YOUR TASK> Working from the entries below, give again each line from the first through the one containing "has width=612, height=443.", exactly and with nothing else.

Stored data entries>

┌──

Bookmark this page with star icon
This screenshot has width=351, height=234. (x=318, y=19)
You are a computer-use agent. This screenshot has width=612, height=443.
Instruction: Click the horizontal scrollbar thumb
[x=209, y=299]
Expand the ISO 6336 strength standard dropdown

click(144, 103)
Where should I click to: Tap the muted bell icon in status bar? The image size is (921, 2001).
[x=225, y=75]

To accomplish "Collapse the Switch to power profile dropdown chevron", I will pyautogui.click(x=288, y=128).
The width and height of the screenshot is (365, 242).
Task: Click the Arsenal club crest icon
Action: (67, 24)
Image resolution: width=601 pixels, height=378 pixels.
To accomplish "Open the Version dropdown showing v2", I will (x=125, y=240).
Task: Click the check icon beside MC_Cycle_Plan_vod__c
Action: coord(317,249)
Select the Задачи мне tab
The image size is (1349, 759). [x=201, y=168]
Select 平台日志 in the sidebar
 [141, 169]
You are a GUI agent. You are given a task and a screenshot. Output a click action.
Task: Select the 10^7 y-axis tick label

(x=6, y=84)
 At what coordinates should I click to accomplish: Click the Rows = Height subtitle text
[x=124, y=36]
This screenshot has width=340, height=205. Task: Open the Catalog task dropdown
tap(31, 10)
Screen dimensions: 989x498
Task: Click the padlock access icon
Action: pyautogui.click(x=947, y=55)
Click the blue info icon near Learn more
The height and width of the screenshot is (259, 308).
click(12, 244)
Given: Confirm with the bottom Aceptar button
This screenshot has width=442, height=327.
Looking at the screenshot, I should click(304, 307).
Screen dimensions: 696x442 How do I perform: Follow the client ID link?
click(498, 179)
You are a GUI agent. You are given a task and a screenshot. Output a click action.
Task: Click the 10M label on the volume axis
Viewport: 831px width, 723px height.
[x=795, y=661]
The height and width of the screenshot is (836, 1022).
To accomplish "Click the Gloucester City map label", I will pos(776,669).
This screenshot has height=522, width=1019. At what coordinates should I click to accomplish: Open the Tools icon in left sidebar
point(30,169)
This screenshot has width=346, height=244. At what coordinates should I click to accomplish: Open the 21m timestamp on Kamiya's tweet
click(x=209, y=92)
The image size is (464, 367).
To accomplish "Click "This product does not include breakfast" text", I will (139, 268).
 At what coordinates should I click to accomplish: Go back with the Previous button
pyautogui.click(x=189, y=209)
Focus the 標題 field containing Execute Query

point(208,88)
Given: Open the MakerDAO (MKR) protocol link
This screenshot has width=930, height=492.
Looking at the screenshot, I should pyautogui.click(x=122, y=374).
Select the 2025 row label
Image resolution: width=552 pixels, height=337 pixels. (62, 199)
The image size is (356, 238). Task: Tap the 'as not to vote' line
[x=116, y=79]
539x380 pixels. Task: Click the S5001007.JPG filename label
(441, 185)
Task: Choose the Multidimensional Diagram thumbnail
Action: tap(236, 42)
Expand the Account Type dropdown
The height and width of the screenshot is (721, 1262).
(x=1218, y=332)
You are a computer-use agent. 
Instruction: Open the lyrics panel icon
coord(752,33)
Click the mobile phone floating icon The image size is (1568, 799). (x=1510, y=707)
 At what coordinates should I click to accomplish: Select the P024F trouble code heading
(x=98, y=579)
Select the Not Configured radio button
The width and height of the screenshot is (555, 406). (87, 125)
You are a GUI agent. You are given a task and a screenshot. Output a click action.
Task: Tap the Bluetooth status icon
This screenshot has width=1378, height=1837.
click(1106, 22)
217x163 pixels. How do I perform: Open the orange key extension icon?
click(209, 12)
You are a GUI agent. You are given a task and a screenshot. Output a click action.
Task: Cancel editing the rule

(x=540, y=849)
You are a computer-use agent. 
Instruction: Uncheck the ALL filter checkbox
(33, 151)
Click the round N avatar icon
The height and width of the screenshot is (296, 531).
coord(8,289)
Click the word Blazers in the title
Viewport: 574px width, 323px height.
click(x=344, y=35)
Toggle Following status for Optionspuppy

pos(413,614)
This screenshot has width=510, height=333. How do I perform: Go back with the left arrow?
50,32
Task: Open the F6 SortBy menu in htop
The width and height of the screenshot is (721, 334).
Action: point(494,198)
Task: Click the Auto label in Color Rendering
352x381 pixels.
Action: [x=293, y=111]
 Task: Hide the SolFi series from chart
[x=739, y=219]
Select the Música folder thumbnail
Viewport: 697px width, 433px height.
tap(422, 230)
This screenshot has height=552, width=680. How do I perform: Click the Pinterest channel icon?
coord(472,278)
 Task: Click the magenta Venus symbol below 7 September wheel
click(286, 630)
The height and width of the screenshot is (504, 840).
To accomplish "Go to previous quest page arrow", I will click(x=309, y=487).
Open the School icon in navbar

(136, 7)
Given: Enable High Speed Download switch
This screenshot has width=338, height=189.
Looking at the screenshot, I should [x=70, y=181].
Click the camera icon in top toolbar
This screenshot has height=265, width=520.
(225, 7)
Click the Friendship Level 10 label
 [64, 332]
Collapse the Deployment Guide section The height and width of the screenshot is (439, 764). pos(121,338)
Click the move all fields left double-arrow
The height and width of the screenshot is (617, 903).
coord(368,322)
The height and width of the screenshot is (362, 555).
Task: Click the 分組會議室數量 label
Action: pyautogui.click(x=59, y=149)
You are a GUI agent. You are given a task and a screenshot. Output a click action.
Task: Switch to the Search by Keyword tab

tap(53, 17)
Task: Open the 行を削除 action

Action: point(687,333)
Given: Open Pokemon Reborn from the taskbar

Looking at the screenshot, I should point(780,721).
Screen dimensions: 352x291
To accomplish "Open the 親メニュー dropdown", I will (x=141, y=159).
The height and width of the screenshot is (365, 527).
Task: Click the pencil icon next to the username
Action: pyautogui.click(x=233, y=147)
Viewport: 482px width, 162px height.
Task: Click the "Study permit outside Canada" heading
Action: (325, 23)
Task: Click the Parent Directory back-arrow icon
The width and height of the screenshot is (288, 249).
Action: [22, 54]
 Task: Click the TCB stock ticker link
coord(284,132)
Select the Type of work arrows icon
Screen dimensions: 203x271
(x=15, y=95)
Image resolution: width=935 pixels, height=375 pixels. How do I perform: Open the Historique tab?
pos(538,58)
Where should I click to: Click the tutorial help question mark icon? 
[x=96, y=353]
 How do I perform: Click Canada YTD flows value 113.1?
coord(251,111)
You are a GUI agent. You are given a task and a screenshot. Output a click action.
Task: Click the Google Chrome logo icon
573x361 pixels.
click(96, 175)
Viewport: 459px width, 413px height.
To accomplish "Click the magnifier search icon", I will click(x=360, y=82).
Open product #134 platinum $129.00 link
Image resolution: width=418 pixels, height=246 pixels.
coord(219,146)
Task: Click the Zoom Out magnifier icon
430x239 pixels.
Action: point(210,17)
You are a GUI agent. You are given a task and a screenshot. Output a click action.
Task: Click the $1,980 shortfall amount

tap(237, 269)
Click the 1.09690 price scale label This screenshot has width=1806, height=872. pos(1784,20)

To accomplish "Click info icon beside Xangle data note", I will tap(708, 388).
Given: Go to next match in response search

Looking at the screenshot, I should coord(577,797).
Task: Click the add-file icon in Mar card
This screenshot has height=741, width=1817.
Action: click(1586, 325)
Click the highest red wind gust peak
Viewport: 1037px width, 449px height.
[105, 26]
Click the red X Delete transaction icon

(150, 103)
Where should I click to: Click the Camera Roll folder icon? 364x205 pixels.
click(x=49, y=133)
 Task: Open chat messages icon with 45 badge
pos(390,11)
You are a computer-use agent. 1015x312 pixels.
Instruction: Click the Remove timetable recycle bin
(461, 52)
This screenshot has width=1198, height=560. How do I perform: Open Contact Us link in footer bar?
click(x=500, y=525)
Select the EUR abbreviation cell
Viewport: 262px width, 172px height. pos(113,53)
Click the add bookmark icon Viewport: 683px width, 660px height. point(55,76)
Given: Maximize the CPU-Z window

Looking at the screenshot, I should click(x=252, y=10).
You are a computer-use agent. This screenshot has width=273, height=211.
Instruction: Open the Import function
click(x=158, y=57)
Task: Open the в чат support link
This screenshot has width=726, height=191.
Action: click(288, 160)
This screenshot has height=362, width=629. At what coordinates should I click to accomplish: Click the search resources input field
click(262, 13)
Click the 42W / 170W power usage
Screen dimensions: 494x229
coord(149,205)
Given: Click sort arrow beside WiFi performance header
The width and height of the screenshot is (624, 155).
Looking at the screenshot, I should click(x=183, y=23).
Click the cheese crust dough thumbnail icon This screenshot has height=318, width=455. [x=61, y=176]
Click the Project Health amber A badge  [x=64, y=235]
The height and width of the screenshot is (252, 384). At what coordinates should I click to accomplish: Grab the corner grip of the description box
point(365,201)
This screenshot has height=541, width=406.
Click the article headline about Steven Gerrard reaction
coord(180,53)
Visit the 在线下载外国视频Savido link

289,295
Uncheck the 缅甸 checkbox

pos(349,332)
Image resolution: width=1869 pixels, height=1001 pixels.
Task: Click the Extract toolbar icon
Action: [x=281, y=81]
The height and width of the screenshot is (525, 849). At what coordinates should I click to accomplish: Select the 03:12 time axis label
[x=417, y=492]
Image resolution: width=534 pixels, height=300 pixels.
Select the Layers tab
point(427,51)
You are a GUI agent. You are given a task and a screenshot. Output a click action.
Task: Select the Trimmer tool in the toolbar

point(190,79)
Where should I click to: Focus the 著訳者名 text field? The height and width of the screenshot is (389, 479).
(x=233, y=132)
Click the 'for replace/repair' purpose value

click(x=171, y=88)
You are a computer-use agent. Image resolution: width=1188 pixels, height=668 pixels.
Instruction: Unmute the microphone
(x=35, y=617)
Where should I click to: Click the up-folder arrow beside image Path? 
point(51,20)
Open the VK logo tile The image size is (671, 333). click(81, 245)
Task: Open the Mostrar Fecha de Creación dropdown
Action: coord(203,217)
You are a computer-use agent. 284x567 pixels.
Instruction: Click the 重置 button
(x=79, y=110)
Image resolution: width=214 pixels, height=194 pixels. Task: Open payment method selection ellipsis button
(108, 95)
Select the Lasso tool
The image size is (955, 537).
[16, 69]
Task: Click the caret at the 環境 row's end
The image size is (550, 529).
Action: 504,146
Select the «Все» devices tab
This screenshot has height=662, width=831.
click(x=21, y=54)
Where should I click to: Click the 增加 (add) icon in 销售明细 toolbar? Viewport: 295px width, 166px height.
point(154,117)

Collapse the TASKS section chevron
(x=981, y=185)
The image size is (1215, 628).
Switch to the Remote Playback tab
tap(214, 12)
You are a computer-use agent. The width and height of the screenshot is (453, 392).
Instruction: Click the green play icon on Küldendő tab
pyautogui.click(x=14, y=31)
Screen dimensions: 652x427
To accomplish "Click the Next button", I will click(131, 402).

└──

REPLY TO THE TASK>
Bookmark this page with star icon
This screenshot has width=351, height=234. (x=318, y=19)
You are a computer-use agent. This screenshot has width=612, height=443.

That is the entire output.